Stored dataset items:
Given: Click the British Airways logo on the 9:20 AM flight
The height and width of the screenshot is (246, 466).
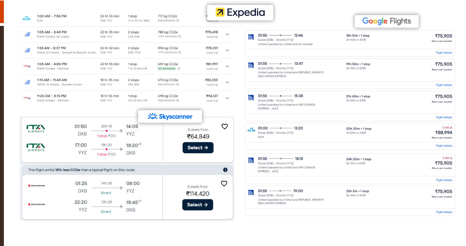Looking at the screenshot, I should [27, 98].
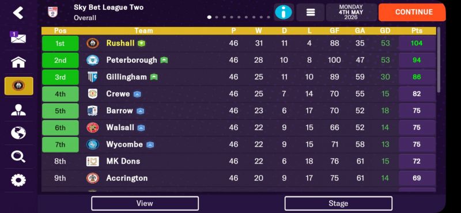Click the Gillingham club badge
This screenshot has height=213, width=461.
point(93,77)
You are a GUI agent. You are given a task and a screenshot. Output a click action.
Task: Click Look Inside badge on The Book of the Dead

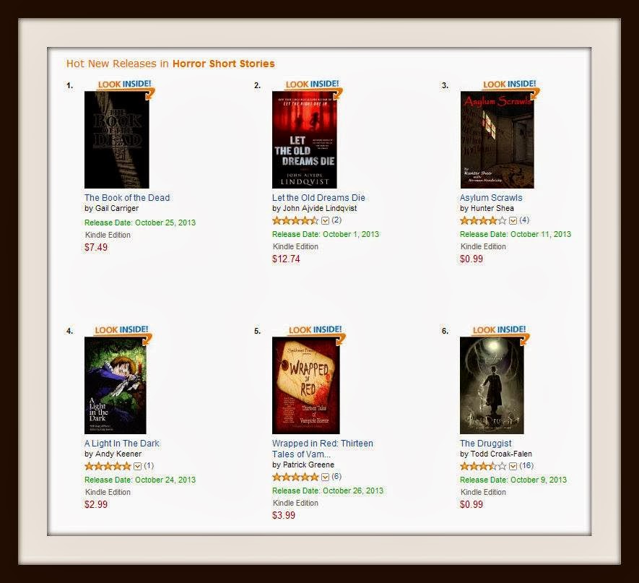(126, 87)
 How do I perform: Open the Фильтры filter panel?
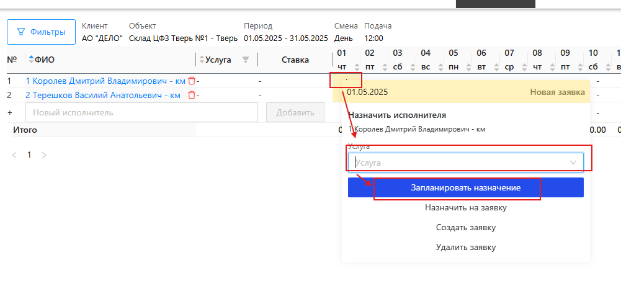click(41, 31)
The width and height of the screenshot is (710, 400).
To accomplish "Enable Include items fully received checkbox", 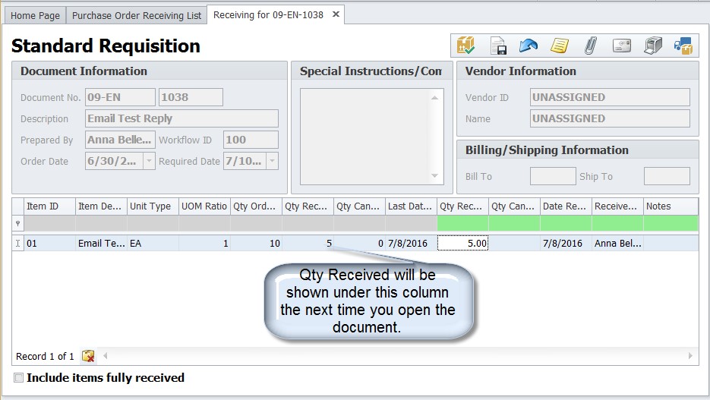I will pyautogui.click(x=19, y=378).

* WHAT THE TASK ASKS *
Each line from the start of the entries above through the line with "The width and" should be duplicated exactly, leaving out the pictures.

* FINISHED TASK *
Given: Click the British Airways logo on the 9:20 AM flight
The height and width of the screenshot is (246, 466).
Looking at the screenshot, I should [27, 98].
Click the Gillingham club badge
This screenshot has height=213, width=461.
point(93,77)
You are a GUI agent. You are given a task and a screenshot. Output a click action.
Task: Click Look Inside badge on The Book of the Dead

(126, 87)
 How do I perform: Open the Фильтры filter panel?
click(41, 31)
The width and height of the screenshot is (710, 400).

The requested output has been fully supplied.